Who is Karen's role model? - surely her mother? Who must have married and had children really young. Then perhaps it wasn't the studies at Oxford but the academics - meeting women still more likely to be unmarried and totally dedicated to the scholarly life - she wouldn't be the only woman to think 'that's not what I want and is that what I've let myself in for?
She's had numerous teacher role models at school, though -- Latimer and Miss Cromwell, not to mention Miss Keith, are all, one imagines, graduates, quite possibly Oxbridge, and are all presented as donnish. It's at least as easy to see them as Karen's role models as the rather cipher-ish mother she sees only in the vacations, and only seems to emerge as a personality when she blows the proceeds of a family tiara on buying Ginty Catkin and herself Chocbar, and appearing at the hunt sidesaddle in a riding habit. 
And while 1967 was still five years or so away from Brasenose, Jesus, Wadham and whichever other ones it was starting to admit women, women had been full members of the university since 1920, and the first women's colleges had existed since the late 19thc.

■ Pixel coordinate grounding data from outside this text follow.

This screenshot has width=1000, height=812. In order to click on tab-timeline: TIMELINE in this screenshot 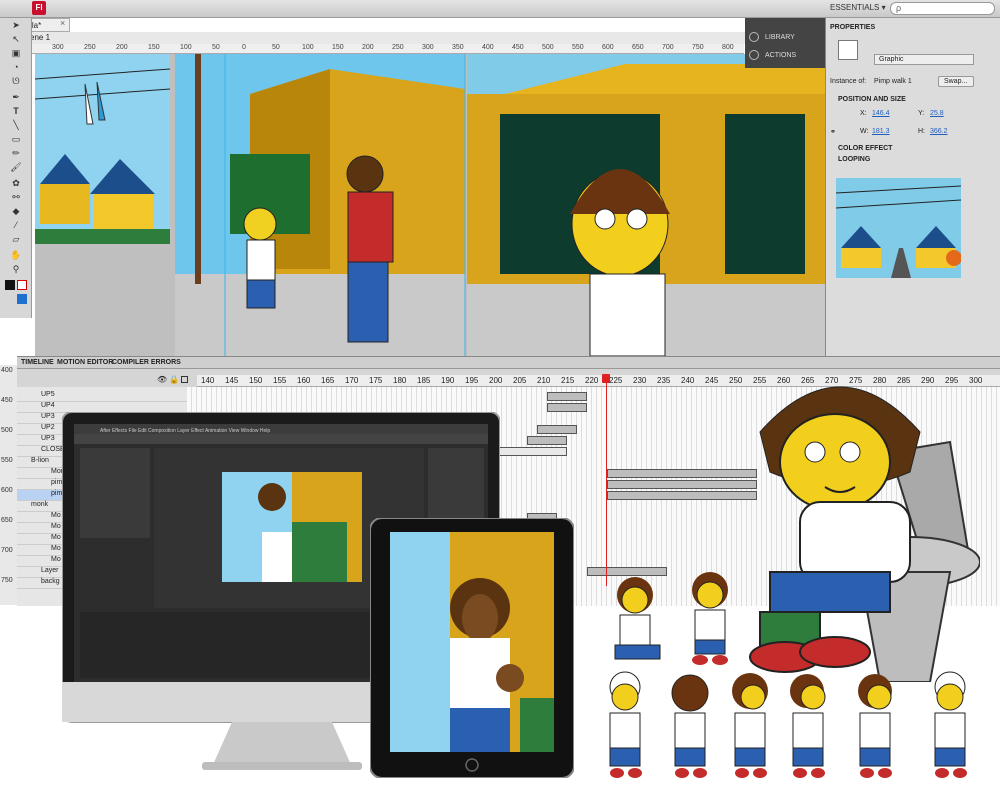, I will do `click(38, 362)`.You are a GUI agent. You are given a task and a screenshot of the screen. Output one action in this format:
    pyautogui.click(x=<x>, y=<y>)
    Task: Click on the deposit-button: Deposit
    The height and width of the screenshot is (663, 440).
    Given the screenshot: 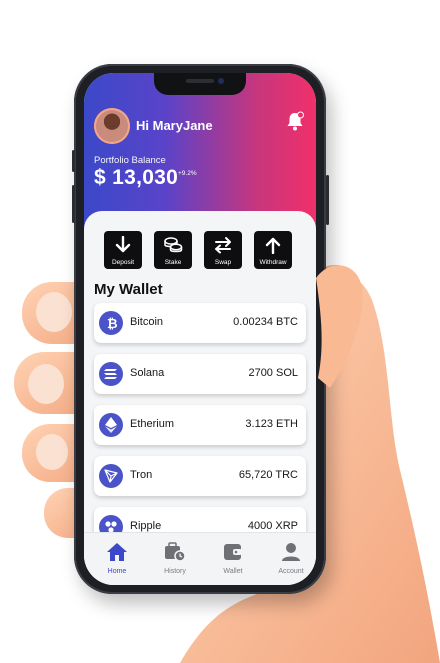 What is the action you would take?
    pyautogui.click(x=123, y=250)
    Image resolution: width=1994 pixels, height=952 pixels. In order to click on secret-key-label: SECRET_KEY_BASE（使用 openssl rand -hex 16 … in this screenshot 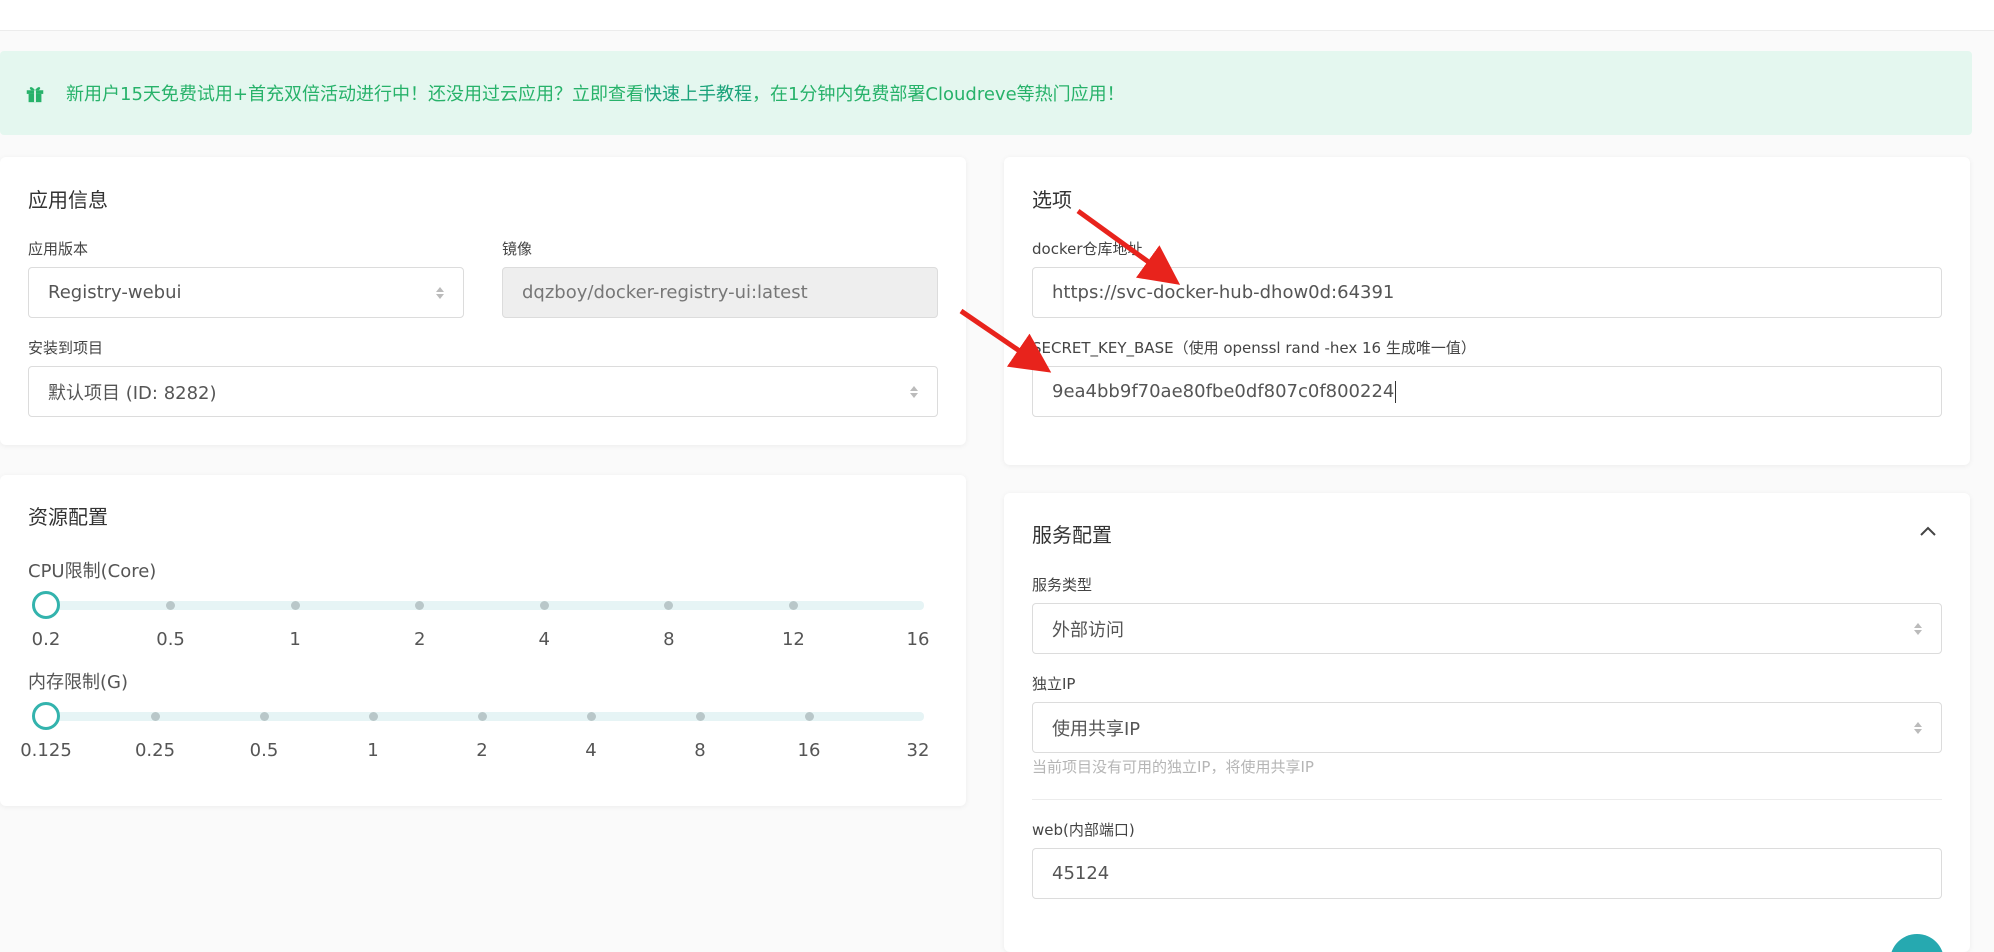, I will do `click(1254, 348)`.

Absolutely it was still unusual, but I think it would be anachronistic to necessarily imagine Karen was having the same kind of thoughts about the 'unnaturalness' of a college of unmarried women as Dorothy L Sayers gives her characters at Shrewsbury in the 1930s. Or that even the most loved-up teenager could have thought that being a housewife and looking after three grief-stricken children you've never really met was that attractive a prospect?
Only, of course, she does, so we look around for reasons.
Perhaps Edwin was wondrous in the sack.